At the start of the call process, a lock is
set on the system being called so that another
call will not be attempted at the same time.
.PP
The system name is found in a
``systems''
file.
The information contained for each system is:
.IP
.RS
.IP [1]
system name,
.IP [2]
times to call the system
(days-of-week and times-of-day),
.IP [3]
device or device type to be used for call,
.IP [4]
line speed,
.IP [5]
phone number,
.IP [6]
login information (multiple fields).
.RE
.PP
The time field is checked against the present time to see
if the call should be made.
The
.I
phone number
.R
may contain abbreviations (e.g. ``nyc'', ``boston'') which get translated into dial
sequences using a
``dial-codes'' file.
This permits the same ``phone number'' to be stored at every site, despite
local variations in telephone services and dialing conventions.
.PP
A ``devices''
file is scanned using fields [3] and [4] from the
``systems''
file to find an available device for the connection.
The program will try all devices which satisfy
[3] and [4] until a connection is made, or no more
devices can be tried.
If a non-multiplexable device is successfully opened, a lock file
is created so that another copy of
.I uucico
will not try to use it.
If the connection is complete, the
.I
login information
.R
is used to log into the remote system.
Then
a command is sent to the remote system
to start the
.I uucico
program.
The conversation between the two
.I uucico
programs begins with a handshake started by the called,
.I SLAVE ,
system.
The
.I SLAVE
sends a message to let the
.I MASTER
know it is ready to receive the system
identification and conversation sequence number.
The response from the
.I MASTER
is
verified by the
.I SLAVE
and if acceptable, protocol selection begins.
.SH
Line Protocol Selection
.PP
The remote system sends a message
.IP "" 12
P\fIproto-list\fR
.LP
where
.I proto-list
is a string of characters, each
representing a line protocol.
The calling program checks the proto-list
for a letter corresponding to an available line
protocol and returns a
.I use-protocol
message.
The
.I use-protocol
message is
.IP "" 12
U\fIcode\fR
.LP
where code is either a one character
protocol letter or a
.I N
which means there is no common protocol.
.PP
Greg Chesson designed and implemented the standard
line protocol used by the uucp transmission program.

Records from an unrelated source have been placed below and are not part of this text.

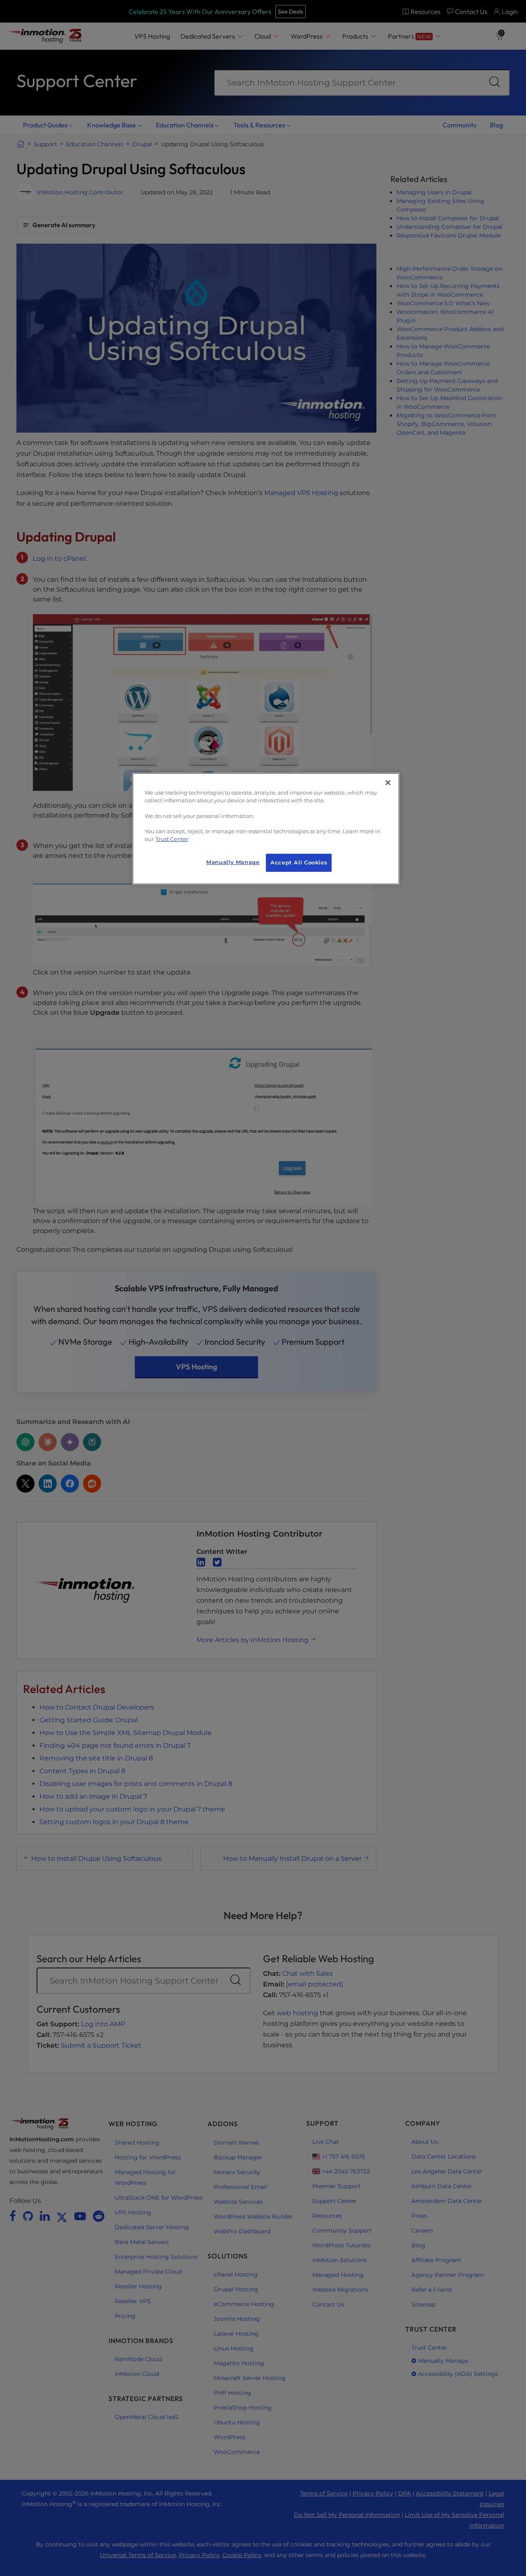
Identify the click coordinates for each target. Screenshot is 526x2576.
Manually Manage (232, 862)
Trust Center (172, 839)
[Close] (388, 783)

Other protocols may be added by individual installations.
.SH
Work Processing
.PP
During processing, one program is the
.I MASTER
and the other is
.I SLAVE .
Initially, the calling program is the
.I MASTER.
These roles may switch one or more times during
the conversation.
.PP
There are four messages used during the
work processing, each specified by the first
character of the message.
They are
.KS
.TS
center;
c l.
S	send a file,
R	receive a file,
C	copy complete,
H	hangup.
.TE
.KE
.LP
The
.I MASTER
will send
.I R
or
.I S
messages until all work from the spool directory is
complete, at which point an
.I H
message will be sent.
The
.I SLAVE
will reply with
\fISY\fR, \fISN\fR, \fIRY\fR, \fIRN\fR, \fIHY\fR, \fIHN\fR,
corresponding to
.I yes
or
.I no
for each request.
.PP
The send and receive replies are
based on permission to access the
requested file/directory.
After each file is copied into the spool directory
of the receiving system,
a copy-complete message is sent by the receiver of the file.
The message
.I CY
will be sent if the
.UX
.I cp
command, used to copy from the spool directory, is successful.
Otherwise, a
.I CN
message is sent.
The requests and results are logged on both systems,
and, if requested, mail is sent to the user reporting completion
(or the user can request status information from the log program at any time).
.PP
The hangup response is determined by the
.I SLAVE
program by a work scan of the spool directory.
If work for the remote system exists in the
.I SLAVE's
spool directory, a
.I HN
message is sent and the programs switch roles.
If no work exists, an
.I HY
response is sent.
.PP
A sample conversation is shown in Figure 2.
.SH
Conversation Termination
.PP
When a
.I HY
message is received by the
.I MASTER
it is echoed back to the
.I SLAVE
and the protocols are turned off.
Each program sends a final "OO" message to the
other.
.NH
Present Uses
.PP
One application of this software is remote mail.
Normally, a
.UX
system user
writes ``mail dan'' to send mail to
user ``dan''.
By writing ``mail usg!dan''
the mail is sent to user 
``dan''
on system ``usg''.
.PP
The primary uses of our network to date have been in software maintenance.
Relatively few of the bytes passed between systems are intended for
people to read.
Instead, new programs (or new versions of programs)
are sent to users, and potential bugs are returned to authors.
Aaron Cohen has implemented a
``stockroom'' which allows remote users to call in and request software.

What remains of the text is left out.